Instructions to follow: The word "Pound" appears in some lines of the records below; state how many lines, and nothing else.

Records for the task:
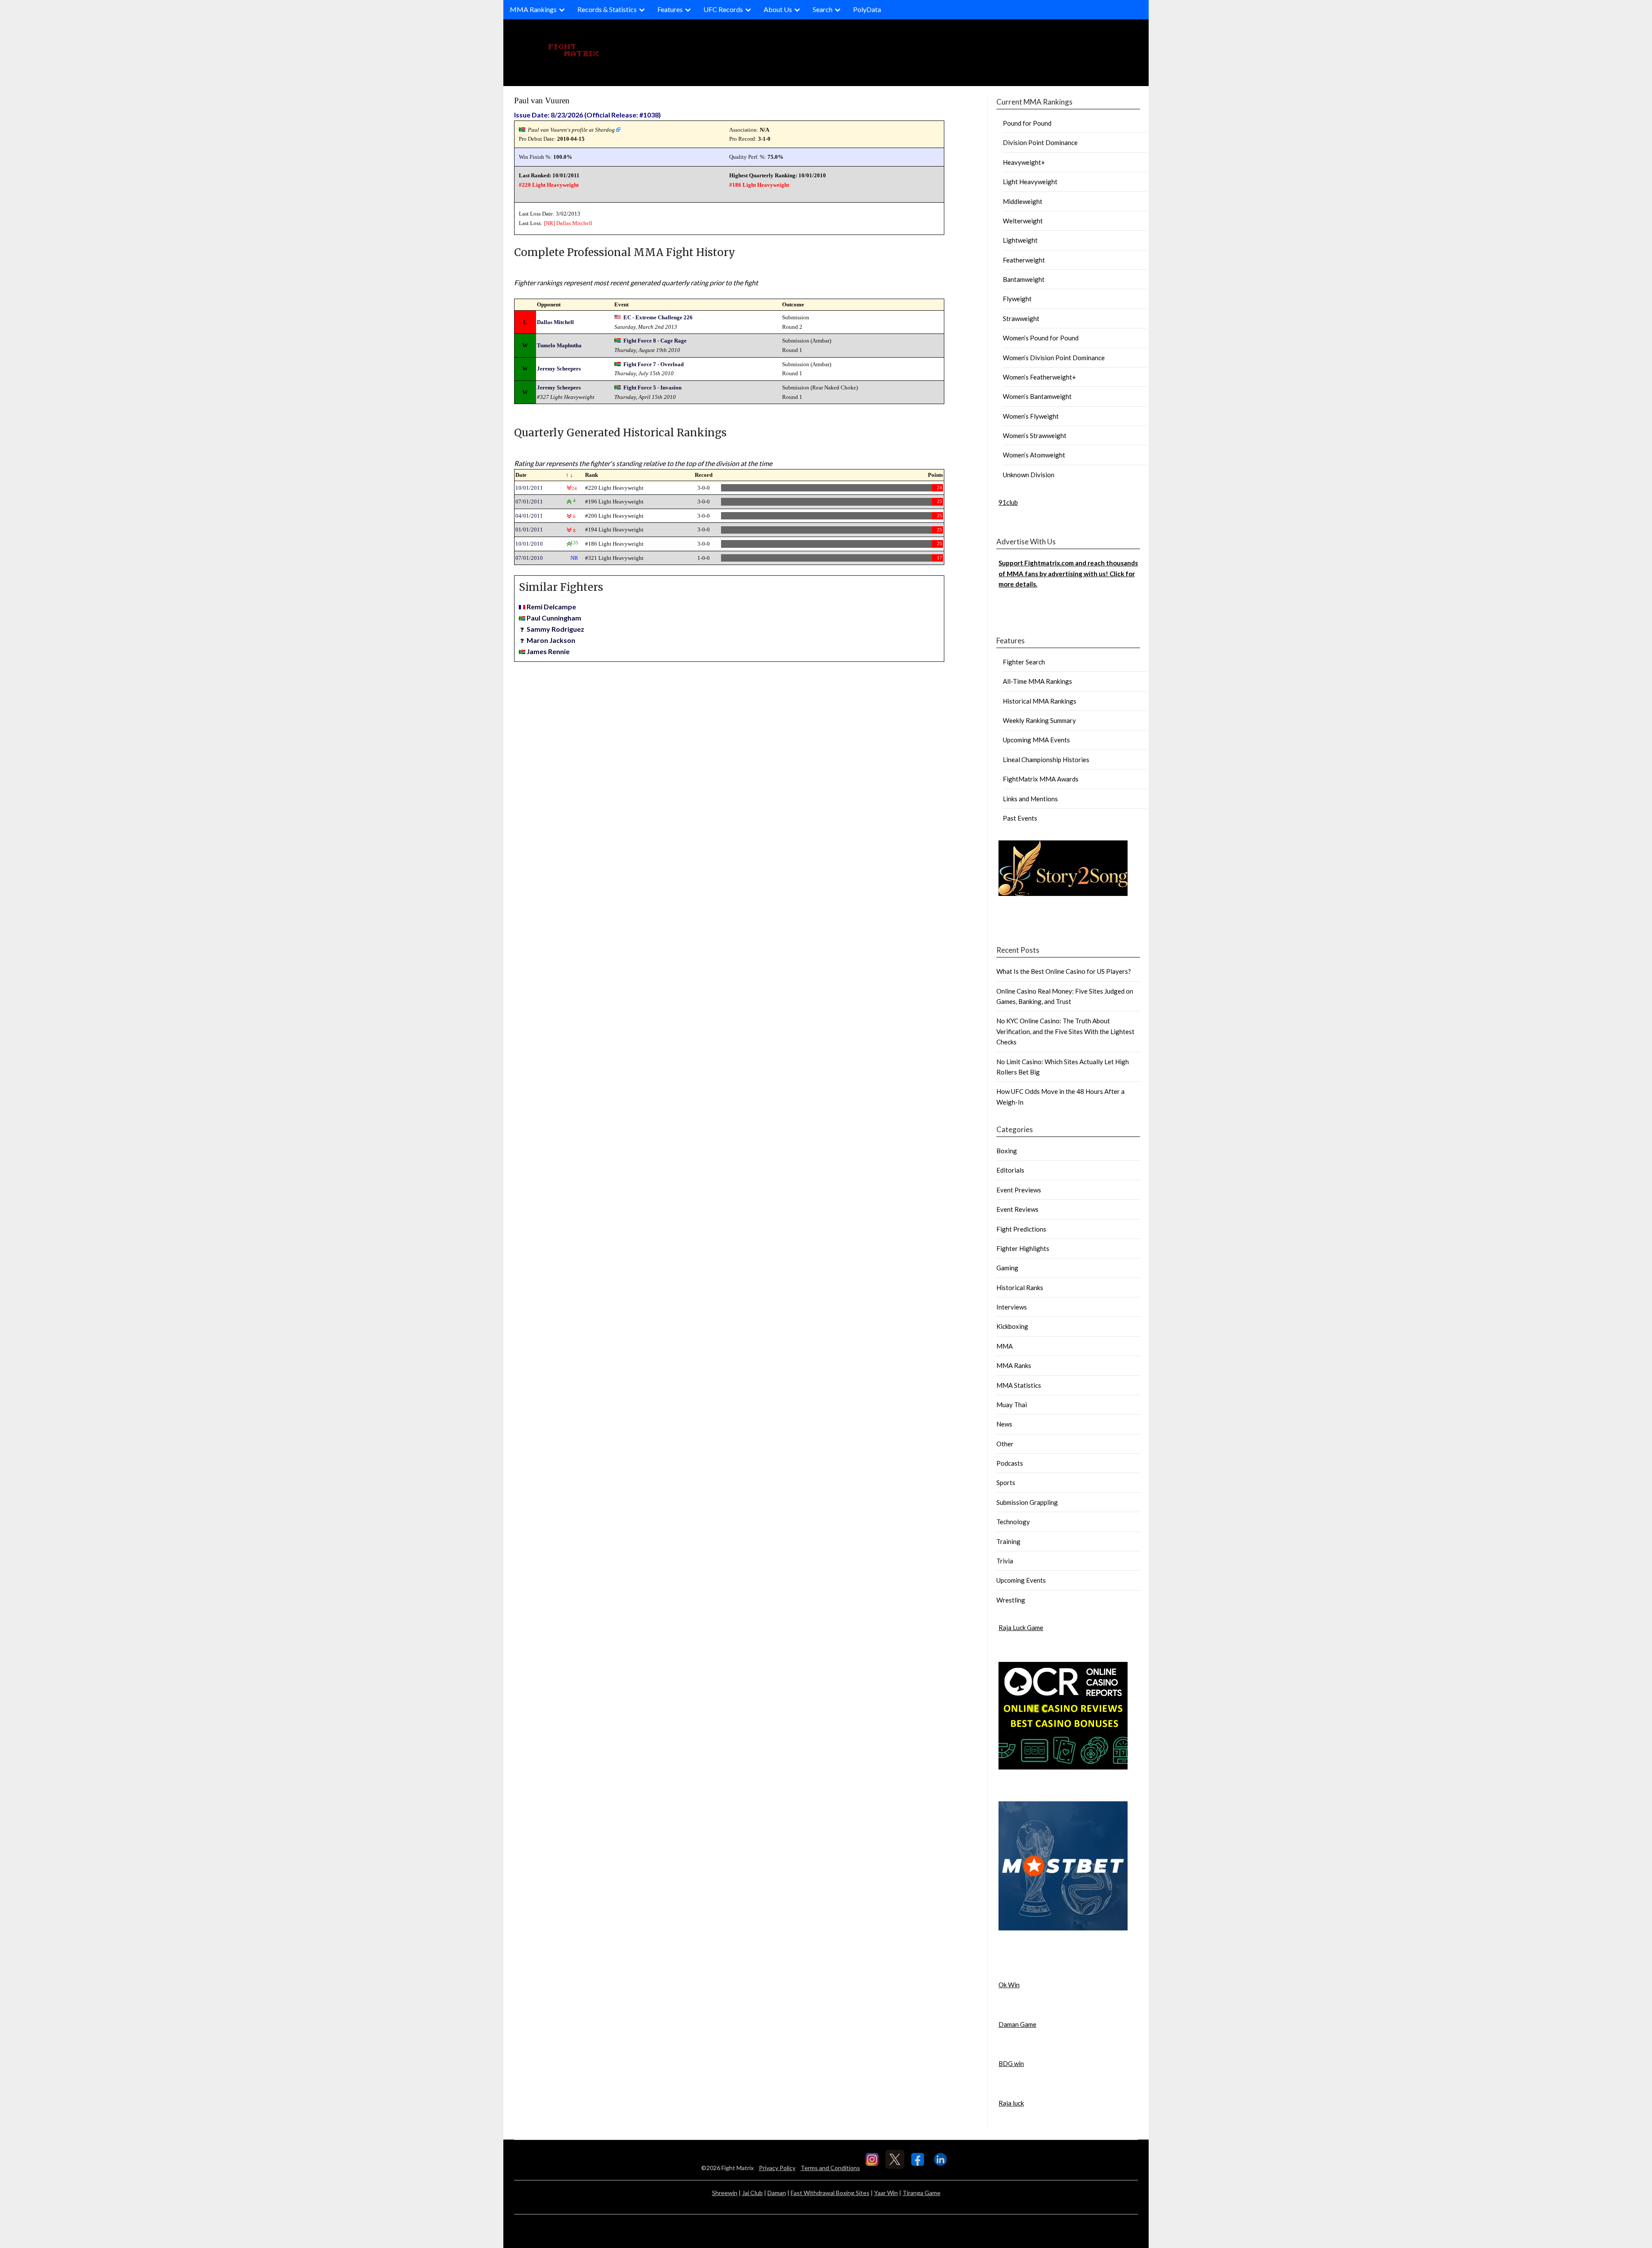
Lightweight (1020, 240)
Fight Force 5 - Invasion (652, 387)
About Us (778, 9)
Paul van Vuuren (542, 100)
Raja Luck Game (1021, 1627)
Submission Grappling (1027, 1502)
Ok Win (1009, 1985)
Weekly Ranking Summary (1039, 720)
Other (1005, 1444)
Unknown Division (1028, 475)
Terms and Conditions (830, 2167)
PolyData (867, 9)
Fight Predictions (1021, 1229)
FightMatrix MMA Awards (1041, 779)
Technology (1013, 1521)
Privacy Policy (777, 2167)
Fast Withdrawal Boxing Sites (830, 2192)
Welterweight (1023, 221)
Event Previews (1018, 1190)
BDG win (1011, 2063)
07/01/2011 (529, 501)
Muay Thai (1011, 1404)
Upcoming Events (1021, 1580)
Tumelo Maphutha (559, 345)
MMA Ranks (1013, 1365)
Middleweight (1022, 201)
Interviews (1011, 1307)
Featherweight (1024, 260)
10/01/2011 (529, 488)
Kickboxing (1012, 1326)
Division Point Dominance (1040, 142)
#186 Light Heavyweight (759, 185)
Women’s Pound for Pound (1041, 338)
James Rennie (548, 651)
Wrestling (1010, 1600)
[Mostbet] (1063, 1928)
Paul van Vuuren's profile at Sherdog (571, 130)
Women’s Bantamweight (1037, 396)
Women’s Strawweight (1034, 435)
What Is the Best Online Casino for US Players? (1063, 971)
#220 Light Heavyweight (549, 185)
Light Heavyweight (1030, 181)
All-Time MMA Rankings (1037, 681)
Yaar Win (886, 2192)
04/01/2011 (529, 516)
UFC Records (723, 9)
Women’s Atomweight (1034, 455)
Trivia (1004, 1561)
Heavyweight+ (1024, 162)
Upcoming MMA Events (1036, 740)
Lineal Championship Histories (1046, 759)
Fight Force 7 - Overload (653, 364)
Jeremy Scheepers (559, 368)
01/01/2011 (529, 529)
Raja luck (1011, 2103)
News (1004, 1424)
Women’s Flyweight (1031, 416)
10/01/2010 (529, 543)
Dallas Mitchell (574, 223)
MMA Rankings (533, 9)
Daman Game (1017, 2024)
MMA (1004, 1346)
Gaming (1007, 1268)
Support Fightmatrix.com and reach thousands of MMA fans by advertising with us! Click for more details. (1068, 573)
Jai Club (752, 2192)
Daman (776, 2192)
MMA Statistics (1018, 1385)
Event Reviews (1017, 1209)
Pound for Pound (1027, 123)
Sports (1005, 1482)
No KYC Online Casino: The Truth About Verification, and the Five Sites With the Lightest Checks (1065, 1031)
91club (1008, 502)
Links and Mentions (1030, 799)
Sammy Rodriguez (555, 629)
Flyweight (1017, 299)
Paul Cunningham (554, 618)
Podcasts (1009, 1463)
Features (670, 9)
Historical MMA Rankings (1039, 701)
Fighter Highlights (1022, 1248)
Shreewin (724, 2192)
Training (1008, 1541)
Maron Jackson (551, 640)
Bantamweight (1024, 279)
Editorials (1010, 1170)
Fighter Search (1024, 662)
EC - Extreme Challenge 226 (658, 317)
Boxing (1006, 1151)
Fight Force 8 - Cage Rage (655, 340)
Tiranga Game (921, 2192)
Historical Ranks (1019, 1287)
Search (822, 9)
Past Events (1020, 818)
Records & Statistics (607, 9)
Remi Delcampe (551, 606)
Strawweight (1021, 318)
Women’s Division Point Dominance (1054, 357)
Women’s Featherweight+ (1039, 377)
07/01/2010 (529, 558)
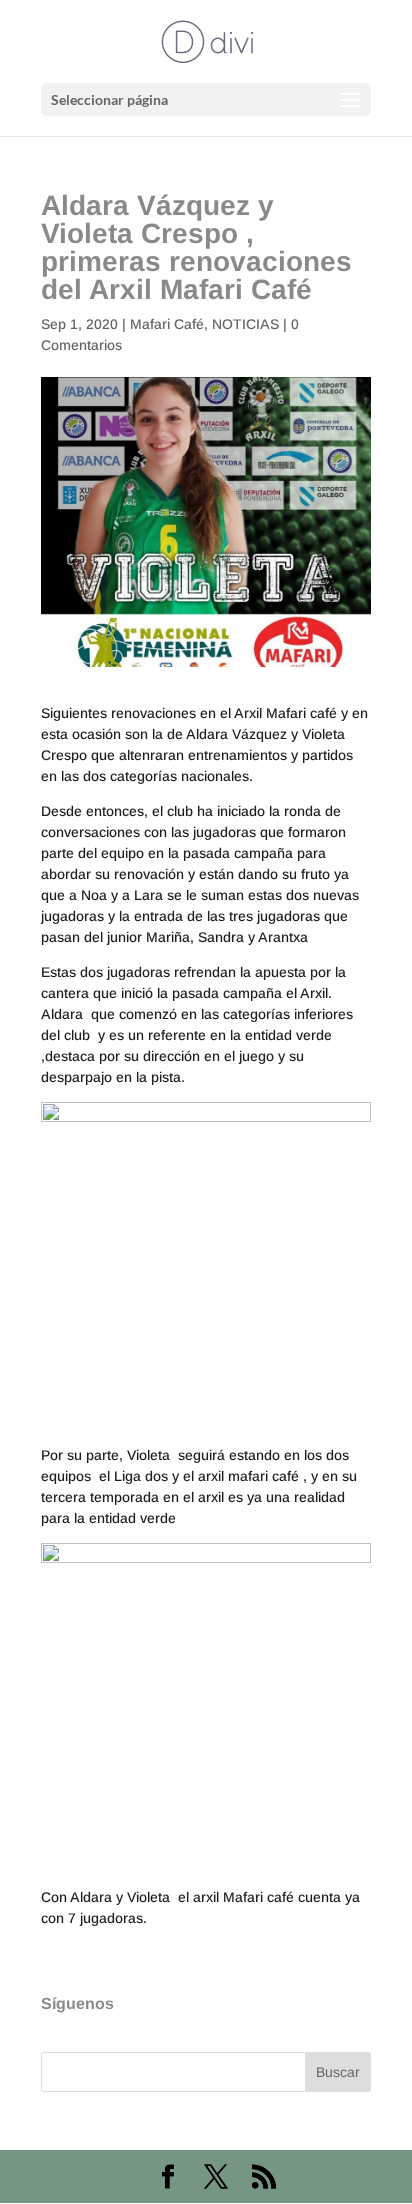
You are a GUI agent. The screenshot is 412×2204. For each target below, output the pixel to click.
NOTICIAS (245, 324)
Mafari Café (167, 324)
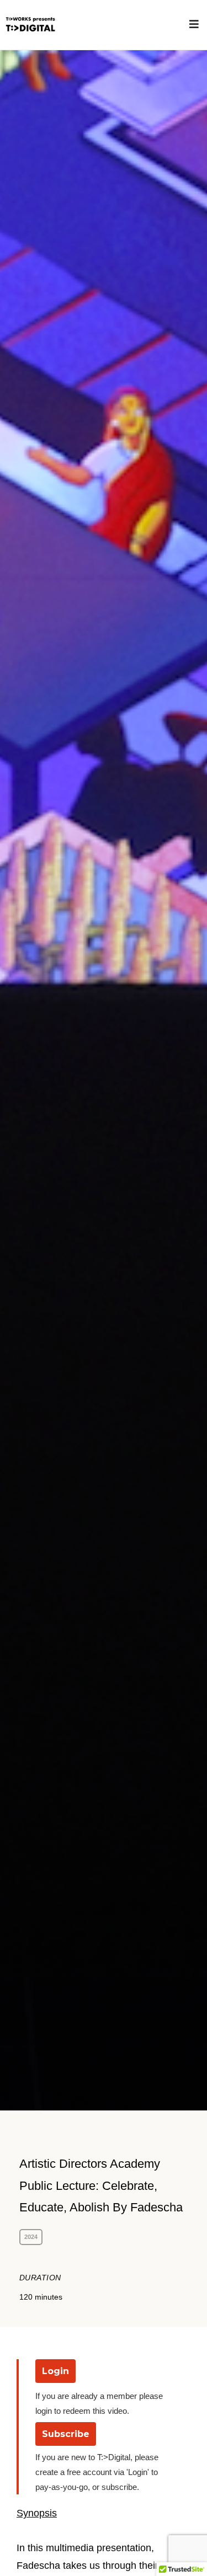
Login (55, 2371)
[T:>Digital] (29, 25)
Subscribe (65, 2434)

Answer box: 2